Resume the passage on teaching professionalism to young doctors, continuing from its last sentence about the Mayo Clinic study of residents.

EXTRACT:
━━━━━━━━━━━━━━━━━━━━

Those early lessons were so effective that even today whenever I hear anyone say the words, “I need to talk to you,” my first response is: Did I do something wrong?
I believe strongly that we need to train young doctors to be competent, caring and conscientious. And I would also say that most individuals in my profession feel the same way, judging by the degree of interest in journals and professional societies in cultivating “professionalism,” the buzzword used to encompass all those desired qualities. “Placing the interests of patients above those of the physician, setting and maintaining expert standards of competence and integrity, and providing expert advice to society on matters of health” is how one international gathering of medical groups summed up the goals of “professionalism.”
I just wonder, though, if emphasizing the negatives — what not to do and the terrible personal repercussions — is necessarily the best way to go about teaching professionalism.
Recently while reading The Journal of the American Medical Association, I came across a study on professionalism that addresses positive reinforcement. Using observation-based evaluations, Dr. Darcy A. Reed and her colleagues at the Mayo Clinic in Rochester, Minn., assessed aspects of professionalism like compassion, competence and integrity among 148 residents and then examined the specific behaviors of the most outstanding among them.

━━━━━━━━━━━━━━━━━━━━

DATA EXCERPT:
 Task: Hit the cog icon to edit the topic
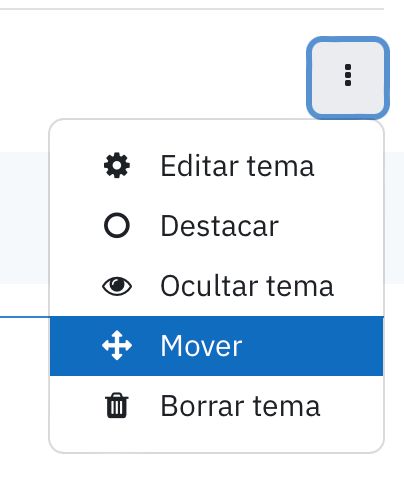[x=117, y=165]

━━━━━━━━━━━━━━━━━━━━

SOLVED EXERCISE:
I read through Dr. Reed’s paper once and had difficulty understanding her premise; there was little mention of the negative behaviors young doctors needed to avoid. I read through the paper again and this time noticed that even the so-called “average” residents in her study behaved in a very “professional” way. The differences in professionalism between the outstanding residents and those who were average were not that disparate.
In other words, most residents were trying their best to be good doctors.
I called Dr. Reed.
“People have a natural desire to do good, physicians especially,” she said. “But the problem,” she continued, “may be a training system that encourages not how I can improve but how I can survive.”
Doctors-in-training, Dr. Reed maintained, want to know how to improve. But many of their teachers, individuals like myself who were exposed early on in their training to negative reinforcement, might not necessarily understand how encouraging rather than ignoring or discouraging might work in residency. Moreover, even for those educators who are comfortable with positive reinforcement, it is still not entirely clear which behaviors correlate best with professionalism and are thus most important to encourage.
Which is the reason why Dr. Reed and her colleagues chose to focus on only the most highly-rated residents in their study. “What is it about outstanding residents? And how can we all emulate and encourage that behavior?” she asked me on the phone. “We want to encourage residents and the behaviors that we know are associated with outstanding professionalism.”
Dr. Reed paused and then added, “Negative reinforcement is so defeating. There are far fewer people who need negative reinforcement than those who need the positive.”
I got off the phone that morning feeling a little unbalanced, as if I had been handed a new pair of glasses to wear. Maybe I did not need all that early negative reinforcement to have become a conscientious doctor. Maybe all those fears my best friend and I shouldered during our internship and second year of training were unnecessary.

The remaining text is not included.